**TASK GOAL:** Reproduce exactly the span of lines beginning at the one with "Given: Click the word 'Tony' in the tweet" and ending at the last line of the data below, omitting pictures.

╭─ DATASET EXCERPTS

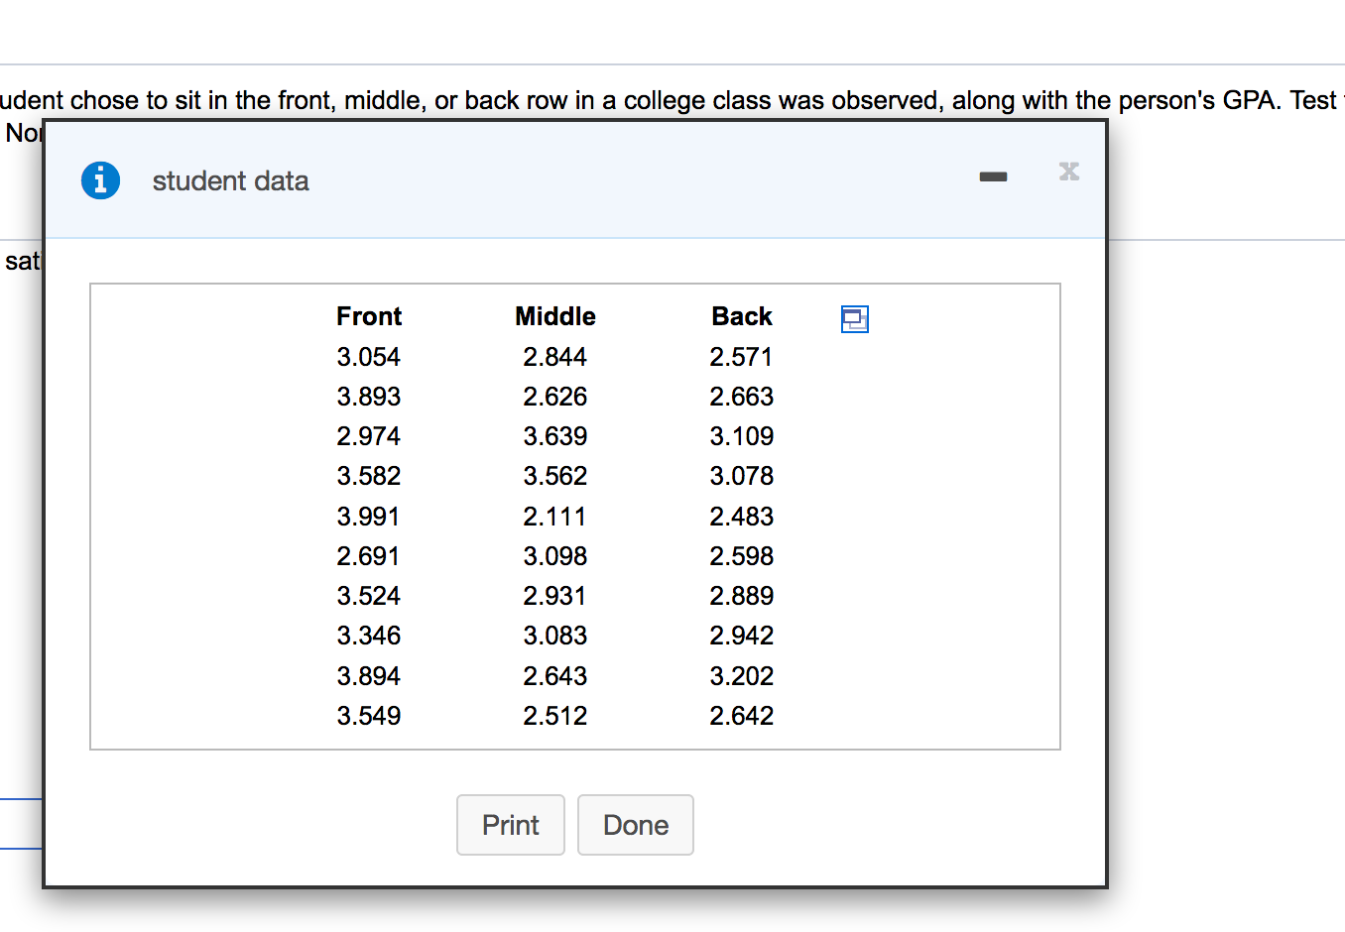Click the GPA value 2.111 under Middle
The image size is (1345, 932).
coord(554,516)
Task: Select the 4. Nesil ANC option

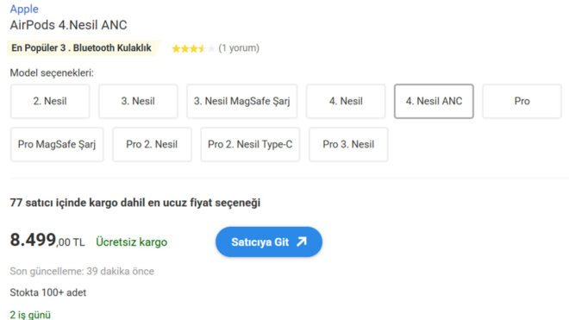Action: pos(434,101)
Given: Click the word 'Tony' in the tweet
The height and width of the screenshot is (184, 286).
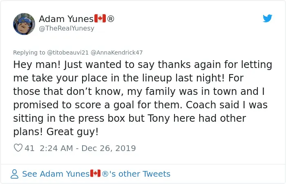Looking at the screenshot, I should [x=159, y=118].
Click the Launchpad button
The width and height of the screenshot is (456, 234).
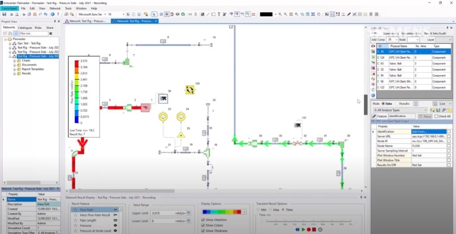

╰─

**PROBLEM SOLUTION:**
Given: Click the word 'Tony' in the tweet
The height and width of the screenshot is (184, 286).
Looking at the screenshot, I should [x=159, y=118].
Click the Launchpad button
The width and height of the screenshot is (456, 234).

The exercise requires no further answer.